**The task:**
Give the listing again in full, exactly as written.

**Data supplied:**
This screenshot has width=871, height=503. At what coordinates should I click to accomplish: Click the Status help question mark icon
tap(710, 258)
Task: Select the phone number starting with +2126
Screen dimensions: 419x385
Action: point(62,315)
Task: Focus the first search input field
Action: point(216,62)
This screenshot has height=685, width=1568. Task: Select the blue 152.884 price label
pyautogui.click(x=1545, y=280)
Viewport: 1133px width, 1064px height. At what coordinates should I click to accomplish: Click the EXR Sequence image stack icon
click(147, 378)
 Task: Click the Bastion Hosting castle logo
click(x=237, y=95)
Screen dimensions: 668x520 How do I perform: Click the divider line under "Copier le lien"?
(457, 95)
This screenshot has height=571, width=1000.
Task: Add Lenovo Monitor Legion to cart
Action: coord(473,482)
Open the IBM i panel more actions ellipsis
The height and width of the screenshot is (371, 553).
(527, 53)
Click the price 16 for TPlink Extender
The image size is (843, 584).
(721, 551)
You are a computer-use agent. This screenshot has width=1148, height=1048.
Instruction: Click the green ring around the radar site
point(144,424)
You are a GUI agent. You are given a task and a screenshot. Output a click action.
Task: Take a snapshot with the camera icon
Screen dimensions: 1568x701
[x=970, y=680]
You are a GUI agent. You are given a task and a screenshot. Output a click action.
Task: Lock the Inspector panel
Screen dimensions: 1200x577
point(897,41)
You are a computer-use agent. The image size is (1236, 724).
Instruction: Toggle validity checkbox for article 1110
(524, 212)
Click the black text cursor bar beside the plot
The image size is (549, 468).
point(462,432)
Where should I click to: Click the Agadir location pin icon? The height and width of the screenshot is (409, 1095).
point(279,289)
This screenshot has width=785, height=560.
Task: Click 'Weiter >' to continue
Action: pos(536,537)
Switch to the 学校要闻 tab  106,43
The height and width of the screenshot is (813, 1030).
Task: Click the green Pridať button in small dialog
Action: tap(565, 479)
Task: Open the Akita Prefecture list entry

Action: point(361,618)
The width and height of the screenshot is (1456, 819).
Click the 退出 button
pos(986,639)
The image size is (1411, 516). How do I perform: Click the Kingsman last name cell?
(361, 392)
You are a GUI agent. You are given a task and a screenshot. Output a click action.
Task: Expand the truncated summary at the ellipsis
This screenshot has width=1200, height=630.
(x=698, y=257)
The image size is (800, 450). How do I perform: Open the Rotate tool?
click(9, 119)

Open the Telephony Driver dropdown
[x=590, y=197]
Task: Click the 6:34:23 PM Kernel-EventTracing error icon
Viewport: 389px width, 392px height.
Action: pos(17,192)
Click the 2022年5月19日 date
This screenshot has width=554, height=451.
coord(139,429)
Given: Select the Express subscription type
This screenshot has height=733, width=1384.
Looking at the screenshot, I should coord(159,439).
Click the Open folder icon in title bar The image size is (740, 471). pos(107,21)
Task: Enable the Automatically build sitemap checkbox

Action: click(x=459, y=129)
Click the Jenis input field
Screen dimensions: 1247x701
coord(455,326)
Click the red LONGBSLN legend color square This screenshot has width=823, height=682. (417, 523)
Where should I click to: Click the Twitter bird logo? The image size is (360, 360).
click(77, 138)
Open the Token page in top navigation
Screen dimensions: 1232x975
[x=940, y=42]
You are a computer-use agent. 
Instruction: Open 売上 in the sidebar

**Solution for this task:**
This screenshot has width=871, height=503. At what coordinates should I click to accomplish: Click the Status help question mark icon
tap(710, 258)
Task: Select the phone number starting with +2126
Screen dimensions: 419x385
Action: point(62,315)
Task: Focus the first search input field
Action: point(216,62)
This screenshot has height=685, width=1568. Task: Select the blue 152.884 price label
pyautogui.click(x=1545, y=280)
Viewport: 1133px width, 1064px height. At what coordinates should I click to accomplish: Click the EXR Sequence image stack icon
click(147, 378)
 Task: Click the Bastion Hosting castle logo
click(x=237, y=95)
Screen dimensions: 668x520 How do I perform: Click the divider line under "Copier le lien"?
(457, 95)
This screenshot has height=571, width=1000.
Task: Add Lenovo Monitor Legion to cart
Action: coord(473,482)
Open the IBM i panel more actions ellipsis
The height and width of the screenshot is (371, 553).
(527, 53)
Click the price 16 for TPlink Extender
The image size is (843, 584).
(721, 551)
You are a computer-use agent. This screenshot has width=1148, height=1048.
Instruction: Click the green ring around the radar site
point(144,424)
You are a GUI agent. You are given a task and a screenshot. Output a click action.
Task: Take a snapshot with the camera icon
Screen dimensions: 1568x701
[x=970, y=680]
You are a GUI agent. You are given a task and a screenshot. Output a click action.
Task: Lock the Inspector panel
Screen dimensions: 1200x577
point(897,41)
You are a computer-use agent. The image size is (1236, 724).
Instruction: Toggle validity checkbox for article 1110
(524, 212)
Click the black text cursor bar beside the plot
The image size is (549, 468).
point(462,432)
Where should I click to: Click the Agadir location pin icon? The height and width of the screenshot is (409, 1095).
point(279,289)
This screenshot has width=785, height=560.
Task: Click 'Weiter >' to continue
Action: pos(536,537)
Switch to the 学校要闻 tab  106,43
The height and width of the screenshot is (813, 1030).
Task: Click the green Pridať button in small dialog
Action: tap(565, 479)
Task: Open the Akita Prefecture list entry

Action: point(361,618)
The width and height of the screenshot is (1456, 819).
Click the 退出 button
pos(986,639)
The image size is (1411, 516). How do I perform: Click the Kingsman last name cell?
(361, 392)
You are a GUI agent. You are given a task and a screenshot. Output a click action.
Task: Expand the truncated summary at the ellipsis
This screenshot has width=1200, height=630.
(x=698, y=257)
The image size is (800, 450). How do I perform: Open the Rotate tool?
click(9, 119)

Open the Telephony Driver dropdown
[x=590, y=197]
Task: Click the 6:34:23 PM Kernel-EventTracing error icon
Viewport: 389px width, 392px height.
Action: pos(17,192)
Click the 2022年5月19日 date
This screenshot has width=554, height=451.
coord(139,429)
Given: Select the Express subscription type
This screenshot has height=733, width=1384.
Looking at the screenshot, I should coord(159,439).
Click the Open folder icon in title bar The image size is (740, 471). pos(107,21)
Task: Enable the Automatically build sitemap checkbox

Action: click(x=459, y=129)
Click the Jenis input field
Screen dimensions: 1247x701
coord(455,326)
Click the red LONGBSLN legend color square This screenshot has width=823, height=682. (417, 523)
Where should I click to: Click the Twitter bird logo? The image size is (360, 360).
click(77, 138)
Open the Token page in top navigation
Screen dimensions: 1232x975
[x=940, y=42]
You are a computer-use agent. 
Instruction: Open 売上 in the sidebar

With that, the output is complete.